A change of plans. We intended to sweep north from Gondar to the Simien Mountains and Axum then on down to Addis stopping off at the churches at Lalibella on the way. With the rains starting and a bad road for half that distance we decided to head on down to Addis where we are ensconced in the small yard of the Wanza Hotel. On the way we spent a couple of nights at Lake Tana as mentioned in the earlier blog then went south stopping a night in a delightful complex in the process of being finished overlooking a branch of the Rift Valley. It would be at least 5,000 feet to the bottom of the valley. Tribes of monkeys were fighting on the cliffs while eagles and vultures floated above including the massive Lammergeyer with its 3 metre wing span. During the day we had dropped into the main Rift Valley where the Blue Nile wends its way. The road down took about 10 kms to get to the bottom and a further 10 getting up the other side. It is an amazing spectacle and when you realize this split in the earth’s surface runs all the way from the Dead Sea in Jordan down to Mozambique in southern Africa. With aid from Japan the road through the Valley was being improved and a new bridge is being built over the Nile.

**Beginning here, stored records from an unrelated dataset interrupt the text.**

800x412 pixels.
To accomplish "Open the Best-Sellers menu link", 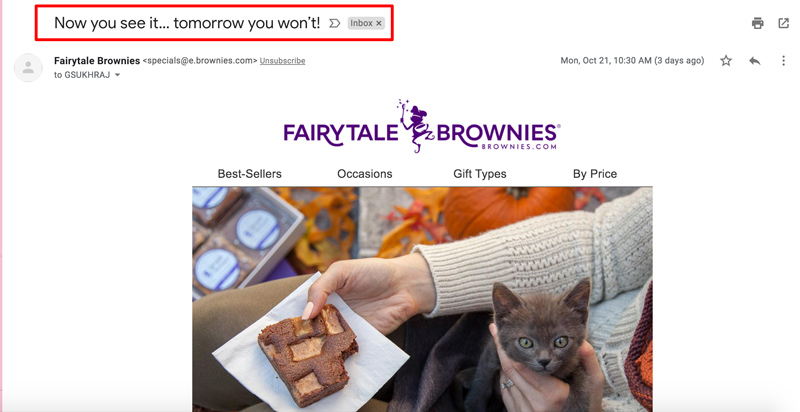I will (x=249, y=174).
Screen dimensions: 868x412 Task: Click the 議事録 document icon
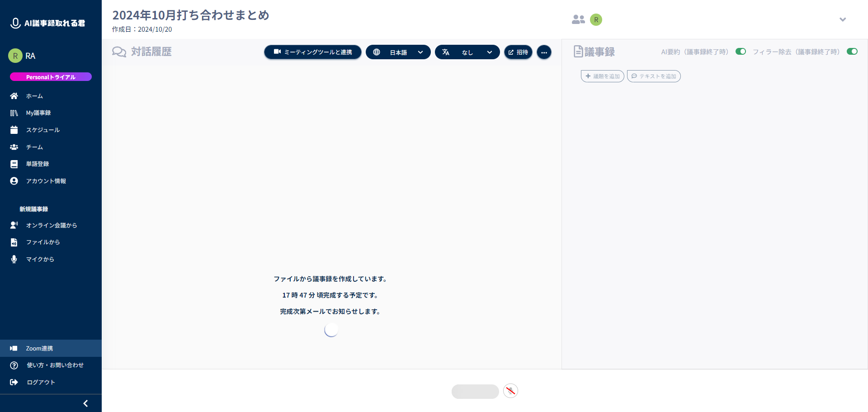point(578,52)
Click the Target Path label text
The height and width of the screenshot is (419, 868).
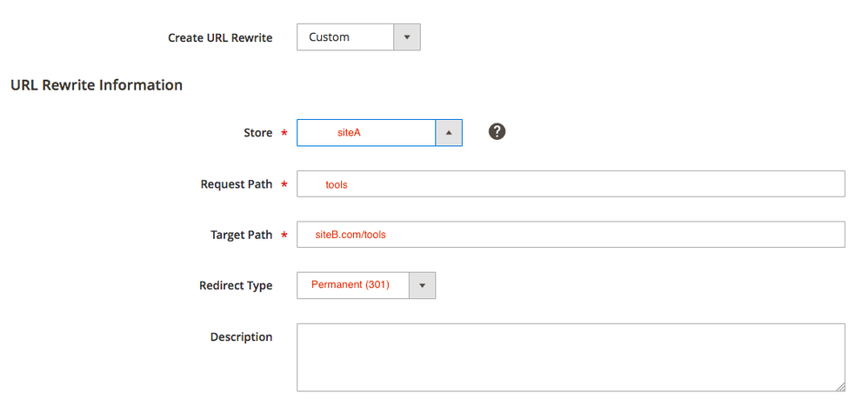point(241,235)
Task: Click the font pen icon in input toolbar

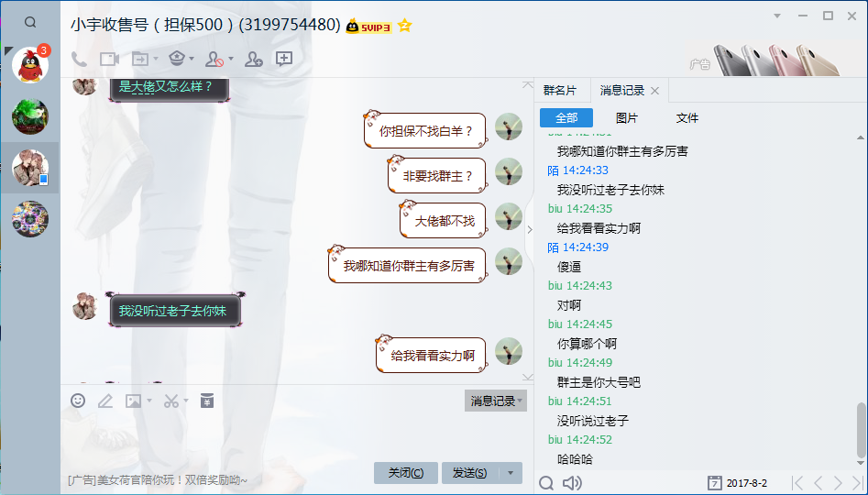Action: click(105, 401)
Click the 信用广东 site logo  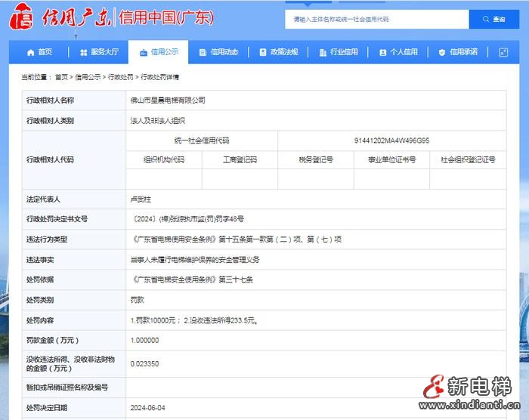60,18
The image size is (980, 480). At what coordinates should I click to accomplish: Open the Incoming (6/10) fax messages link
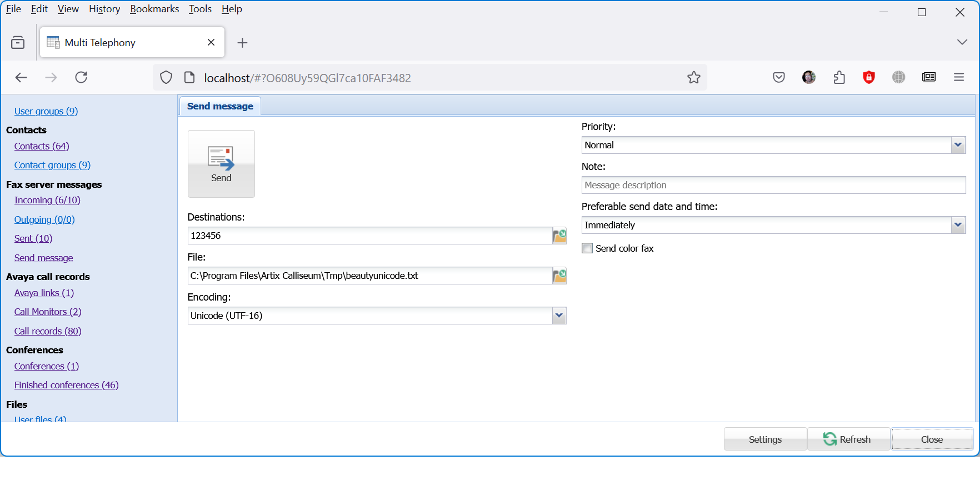(47, 200)
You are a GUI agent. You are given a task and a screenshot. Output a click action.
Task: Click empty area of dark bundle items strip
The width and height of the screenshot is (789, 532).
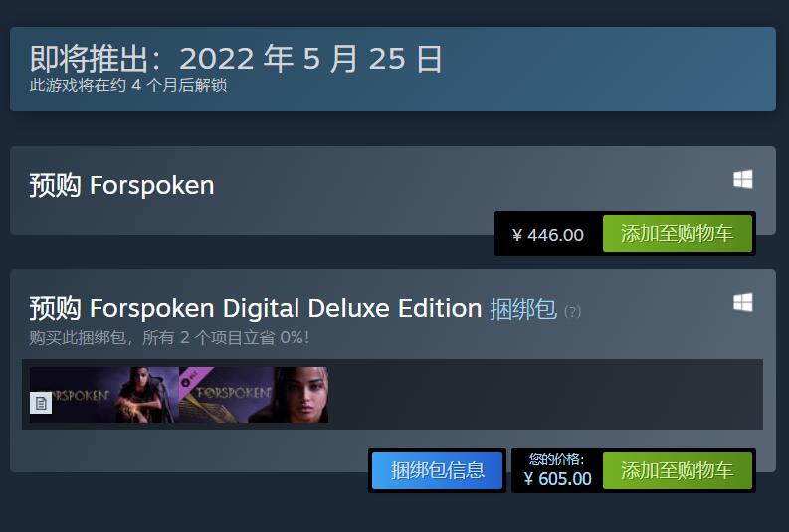coord(545,395)
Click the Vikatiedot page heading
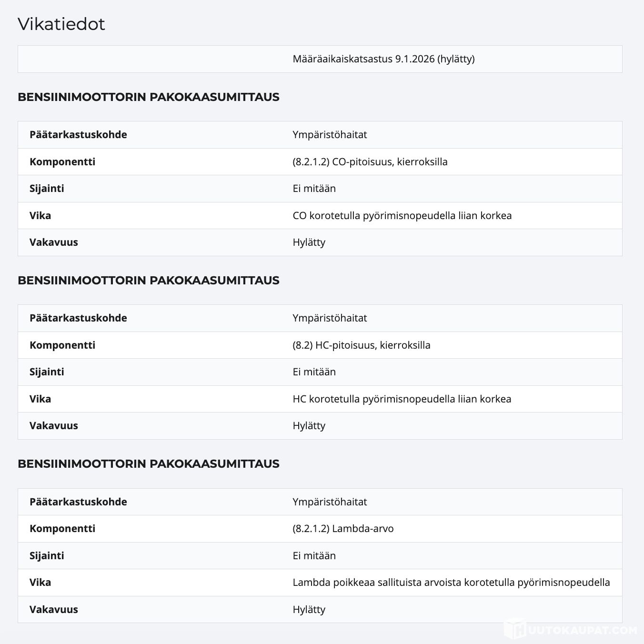644x644 pixels. point(61,24)
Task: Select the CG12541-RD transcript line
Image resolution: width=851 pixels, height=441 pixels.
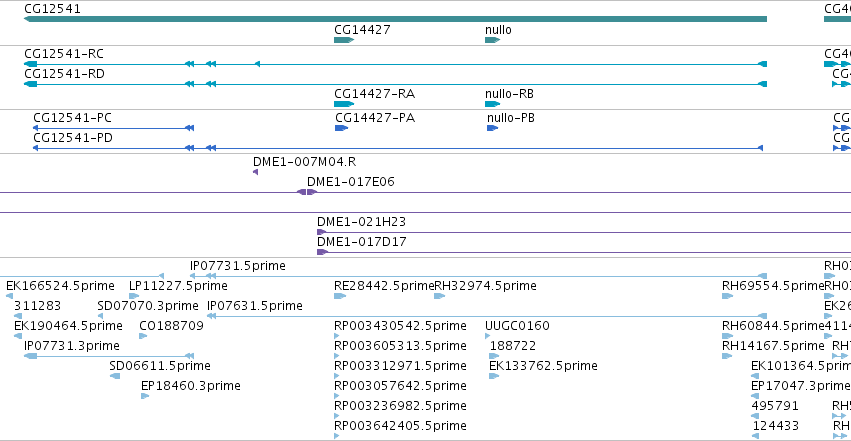Action: (x=396, y=84)
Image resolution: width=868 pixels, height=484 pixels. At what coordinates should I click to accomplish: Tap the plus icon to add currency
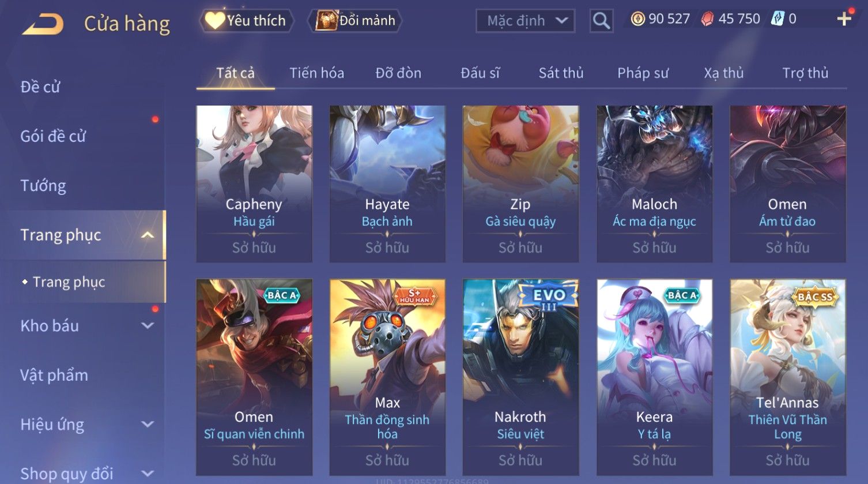[x=844, y=18]
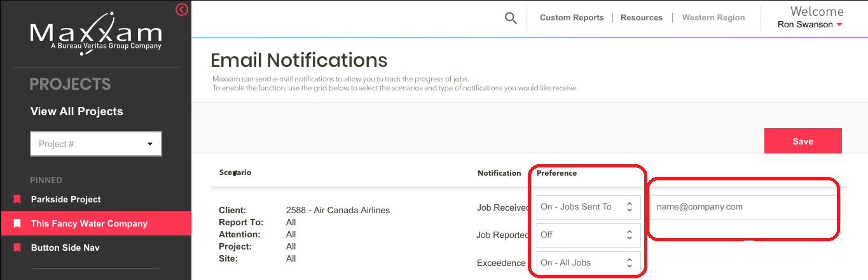Click the Parkside Project bookmark icon
This screenshot has width=868, height=280.
pyautogui.click(x=17, y=200)
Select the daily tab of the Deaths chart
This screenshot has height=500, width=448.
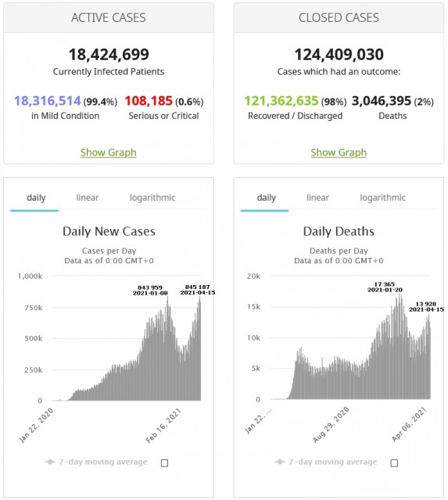266,198
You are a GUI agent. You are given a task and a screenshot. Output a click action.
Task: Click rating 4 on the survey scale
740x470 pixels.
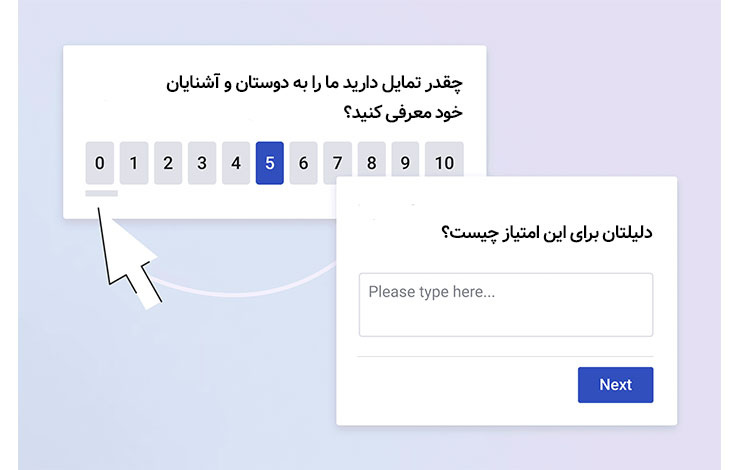[236, 163]
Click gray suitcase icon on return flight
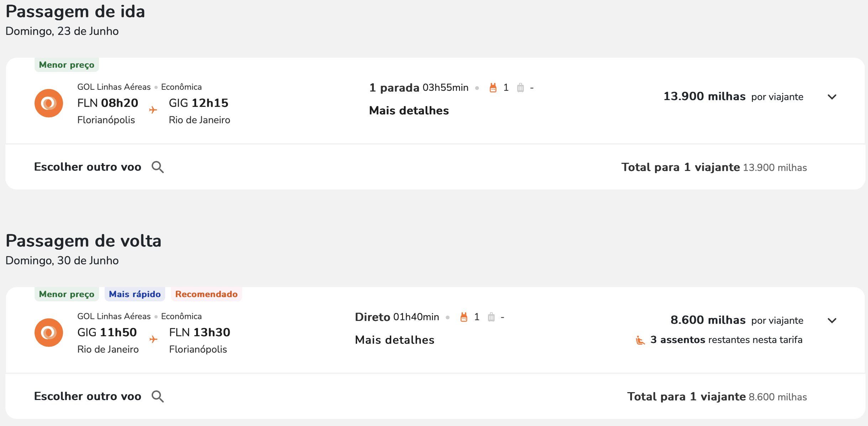Viewport: 868px width, 426px height. [x=491, y=317]
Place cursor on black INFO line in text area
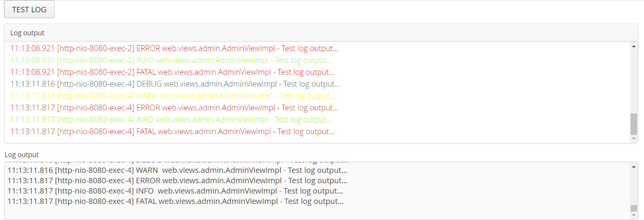 pos(175,191)
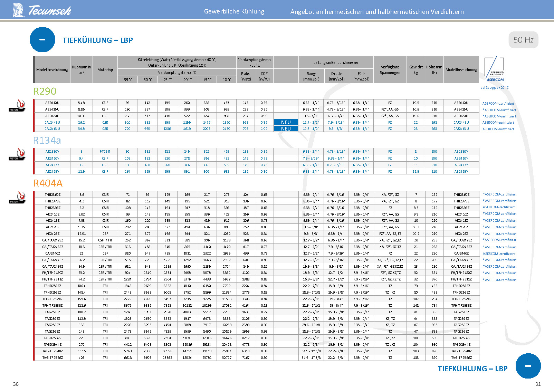Select the R404A refrigerant heading
Screen dimensions: 554x392
(x=48, y=183)
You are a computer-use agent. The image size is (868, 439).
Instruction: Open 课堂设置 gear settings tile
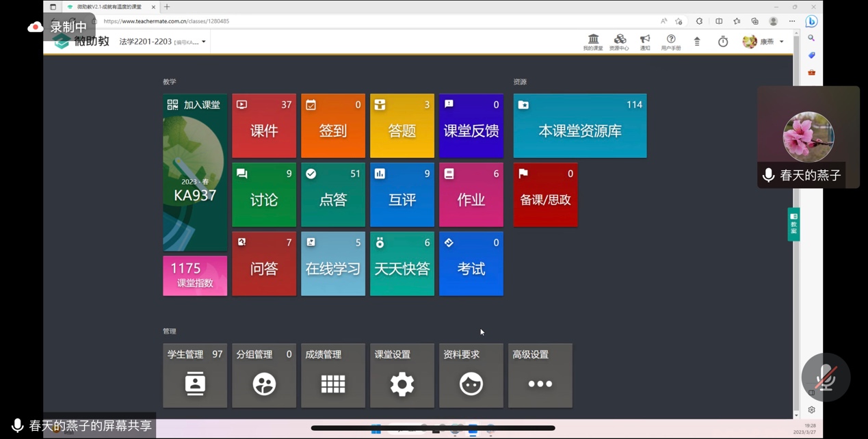tap(402, 375)
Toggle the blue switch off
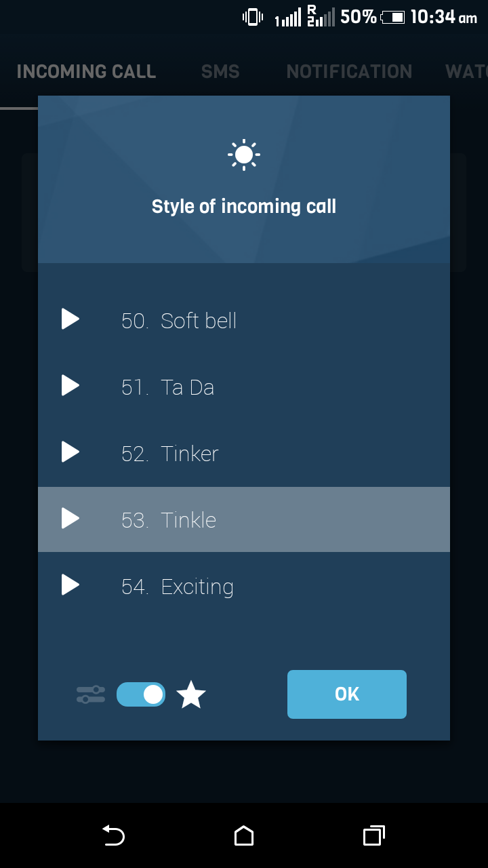Viewport: 488px width, 868px height. click(x=141, y=694)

Ethiopia is an amazing country; so mountainous yet most of it cultivated. At the moment the ground has been ploughed and sown, all ready for the rains to come. I hope they don’t fail like they do some years. Not many cars, mostly minibuses and trucks, the people seem to walk everywhere. It’s nothing for them to walk 20kms to the markets and driving through the towns one has to carefully weave a path through the people. Donkeys are used a lot, the sheep are intelligent keeping an eye on the traffic but you still have to keep an eye on the odd independent one that decides the grass is greener elsewhere.
Ethiopian food is very interesting and should be tried: the staple food is injeera, made from fermented yeast. It’s like a very flat pancake that overflows the plate and on which the other food is placed. You tear off a bit of injeera with your right hand then use it to scoop up the other food sitting on top. Difficult at first but quite easy after you get the hang of it. Beber is a potent paste like harissa that is added to many of the dishes bringing the eater out in a hot sweat after the first few mouth fulls. The Italians were here for a few years in the ‘30s and their legacy is the pasta dishes that are always on the menu and the coffee machines that can be found in the smallest of bars or cafes. The coffee grown in the country is reputed to be the best in the world and their macchiatos are to die for.
We will stay here until Monday when I have to organize the Yellow Card 3rd party insurance that covers most of Southern Africa. It saves having to take it out on each border.